The Cayman BECOME education and training committee passed on information about the campaign and how cashiers and baggers can pass the information to customers. This included a presentation and role play, and gave the cashiers a chance to have their own questions answered.
“We are aiming to adapt the interaction between cashier and customer for when the charge is introduced. Cashiers are now being urged to ask customers directly if they have their own bags with them and if not they will ask whether the customer needs a bag and wishes to purchase a reusable bag, or purchase plastic bags” said Joni Kirkconnell, Sr. Sustainable Development Officer at the Department of Environment – one of the trainers for the program and part of the Cayman BECOME education and training committee.
“This should not only make people think about bringing their own bags in the future, but it will also make cashiers more aware of how many plastic bags they are providing, and customers more aware of how many plastic bags they are using. We expect people will not want to pay for more plastic bags than they have to.”
The Cayman BECOME program will present a major change in the supermarket shopping experience on Grand Cayman so supermarket cashiers need to be ready.

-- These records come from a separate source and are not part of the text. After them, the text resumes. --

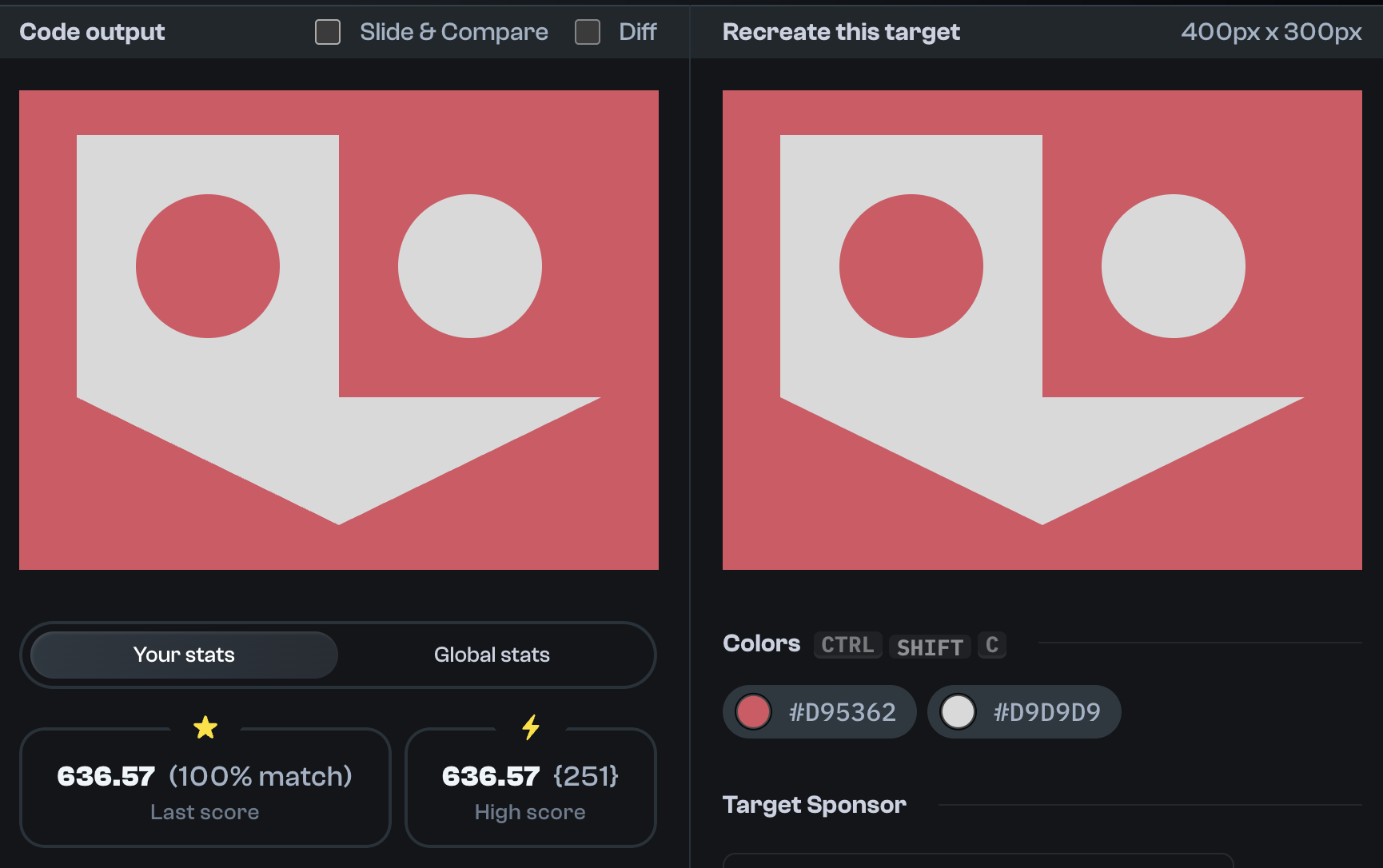Enable the Diff option

588,32
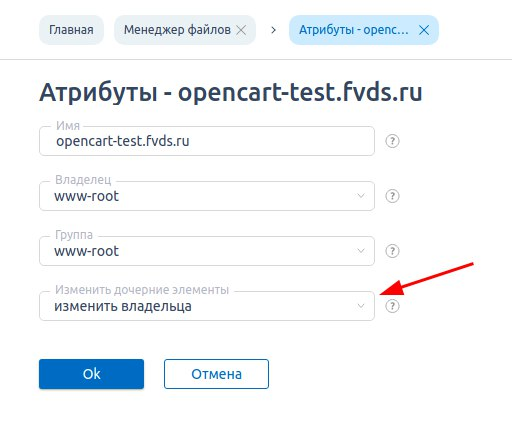Open the Владелец www-root select box
The width and height of the screenshot is (512, 421).
pyautogui.click(x=207, y=196)
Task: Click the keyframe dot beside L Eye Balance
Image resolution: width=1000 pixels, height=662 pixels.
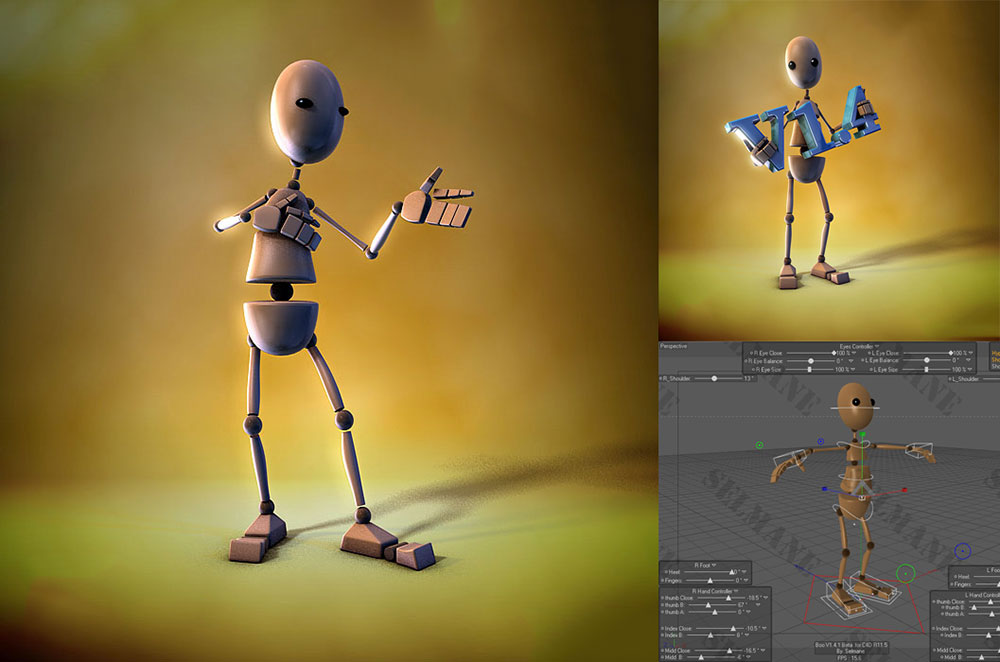Action: coord(862,360)
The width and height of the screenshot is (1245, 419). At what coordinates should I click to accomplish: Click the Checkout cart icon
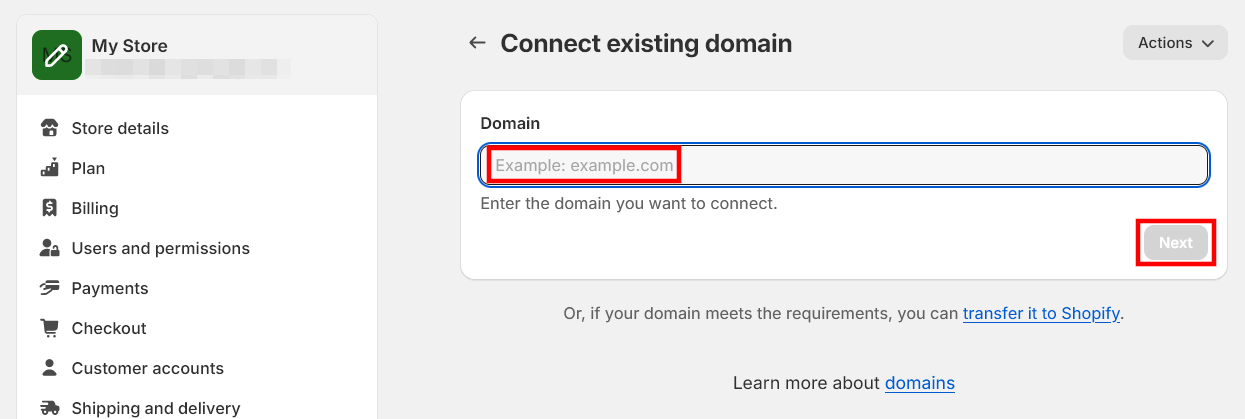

“We are trying to ease the transition as far as possible – the cashiers are really on the front line of the campaign, as they will have the most contact with customers, who will no doubt have a lot of questions once the charge is introduced,” said Daphine Watson, trainer with the Department of Tourism’s PRIDE program, who managed the Cayman BECOME training and developed the training presentation.
“We want to prepare them as much as we can so that this change is manageable for all concerned. The Department of Tourism is very pleased to be able to sponsor this effort, through utilising the training skills and experience we have developed in the PRIDE program to assist in this important element of the campaign.”
The training was well received by the cashiers. “Cashiers were very enthusiastic about the training as customers have been very curious, having heard about the changes,” said Raquel Solomon, Training Manager at Fosters Food Fair. “The Cayman BECOME campaign was widely accepted by all the cashiers because of the obvious benefits to the environment that we all enjoy. Many cashiers feel much better now that they know some facts about the program and why it is being done.”
Feedback from cashiers reveals that many customers appreciate the initiative and have already begun to use reusable bags instead of plastic.
“The customers who are most concerned about the planned changes are those that do not seem to be aware of the benefits of the Cayman BECOME campaign. We encourage customers who have questions to just ask, so that we can all do our bit to truly go plastic free,” said Solomon.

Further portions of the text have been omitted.